Check the leaderboard/reports: https://t.co/ZzLgmWsc6M.
The bot had a max avg return of 8.9%, 135 total alerts, 76 calls, and 59 puts. pic.twitter.com/N9wMeULDVa
— unusual_whales (@unusual_whales) April 26, 2021
It is easily seen that he is advertising a misleading number on his service. He is using the average max return versus the more accurate median return which is 2.778% on that day. That number brings us back up to the fact that nearly no one is able to achieve a maximum return due to those being short term frames that very few contracts are traded at, so if we look at that reasonably, we can estimate that the average person would not be within 2.778% of all the maximum returns due to the time in which they enter and time in which they exit. Using this, we can show how using the Unusual Whales service, and paying for it, is throwing money away. You will be paying to lose money with this service, you may get lucky a few times, but over time, the data does not lie, you will be at a net loss. It is very dishonest for the creator to be advertising an 8.9% average maximum return when this is clearly not the case, it is a misuse of statistics in order to benefit the creator monetarily.
What works even better for these scammers is acquiring some loyal followers, more commonly referred to as simps or stans. It is not hard to either due to the manipulation techniques and lying used by these people. Back to Unusual Whales, he has a few people who try to decipher the whale alerts, the simp’s main goal is likely to be noticed, so they will try to find any hidden meaning possible that will allow them to get attention from the scammer. They will write up articles that do not make any logical sense when juxtaposed with the intent of the whale alerts. They try to make sense of the wildness of the whale alerts playing both ways and pretend to know which whale you should truly follow, spoiler alert, you should not follow any and make your own plays that are not based on someone buying a few hundred thousand dollars worth of calls here or a few million dollars worth of puts here, that is pure gambling.
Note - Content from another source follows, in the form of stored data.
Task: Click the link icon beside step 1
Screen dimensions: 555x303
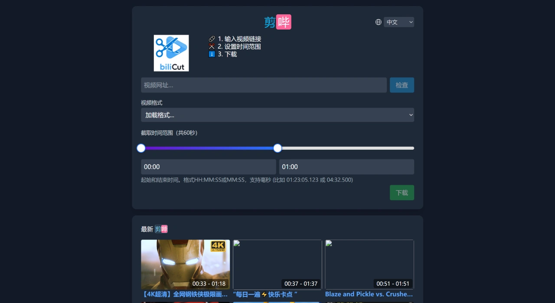Action: click(212, 39)
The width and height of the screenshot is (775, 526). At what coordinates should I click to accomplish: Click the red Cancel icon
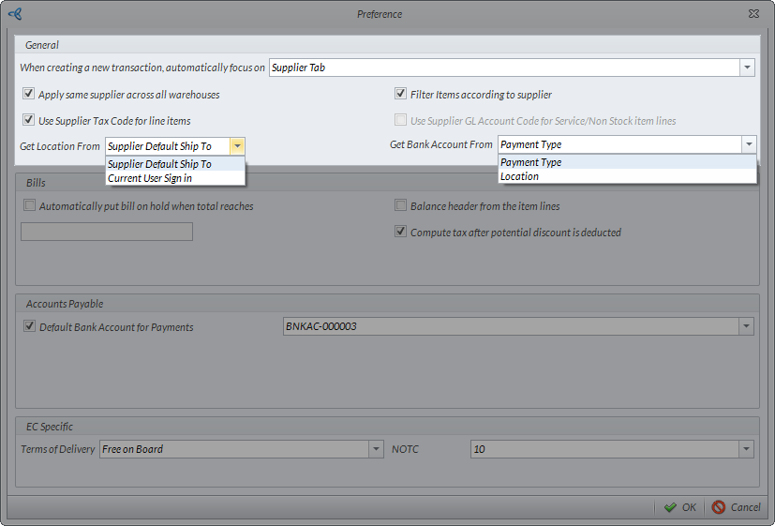[x=719, y=507]
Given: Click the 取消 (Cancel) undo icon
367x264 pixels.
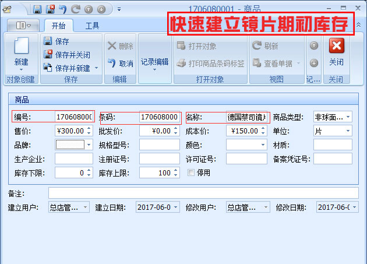Looking at the screenshot, I should (x=112, y=64).
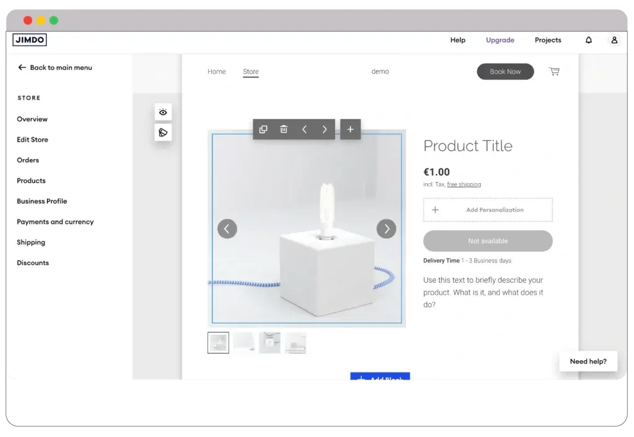Select the first product thumbnail
Screen dimensions: 634x437
click(x=218, y=343)
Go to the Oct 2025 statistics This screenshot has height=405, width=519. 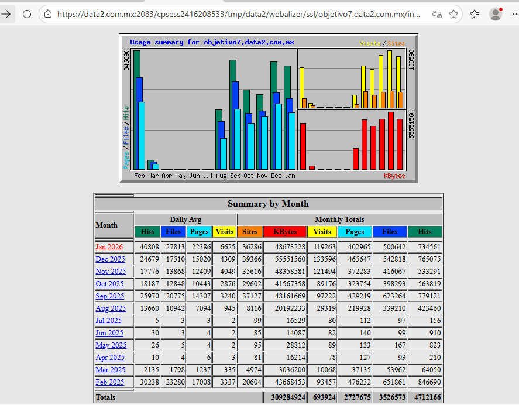click(110, 284)
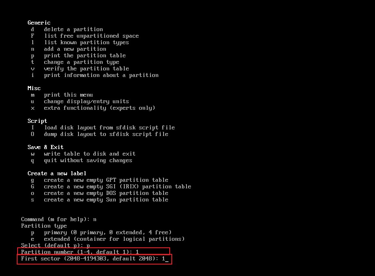Click 'create a new empty DOS partition table'
Image resolution: width=375 pixels, height=276 pixels.
point(106,193)
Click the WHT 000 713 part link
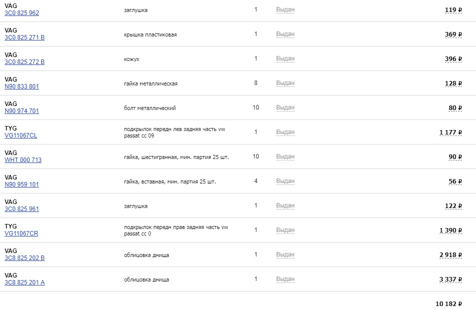This screenshot has width=476, height=310. point(23,160)

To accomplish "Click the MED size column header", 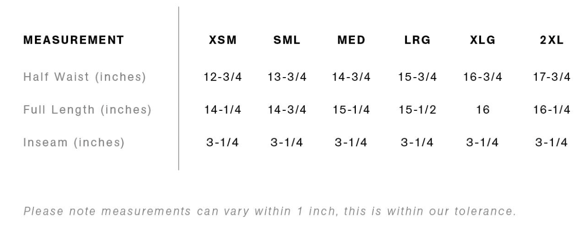I will 351,40.
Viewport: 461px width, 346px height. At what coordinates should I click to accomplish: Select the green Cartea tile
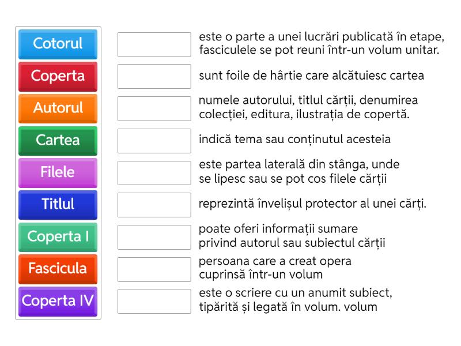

The scammer will recognize these people and send their new, naïve, customers that way for help answering questions, and oftentimes after the simp has enough followers, they start monetizing their content as well. Thus creating a system in which you must pay even more money to lose your money.
This issue is far from limited to just Unusual Whales, the example for him is a crystal clear one, the issue is far more pervasive leading it to be difficult to find an actual genuine person in the Financial communities online, whether it be the Youtuber, the Discord owner, the Tiktoker, or the Twitter user, the misleading and dishonest nature is the most prominent of these people, they are able to make money off new, naïve people looking for a way to get rich quick. This exploitation is saddening and disgusting, the only way to attempt to ease the situation is to create more awareness to non-financially literate people that these scammers prey on. Before long you may as well see your brother lose his life savings following the whale alerts from Unusual Whales or your cousin is asking you for money due to losing his money following a TikToker.
This nasty problem plaguing the online Financial community is one we have to attempt to eliminate. The true motives of a majority of these people are to sell you a product and it is clear. The only thing that these people care about is making money from selling their service.
Disclaimer: all opinions in this article are of Brandon Short’s and not The Simple Herald.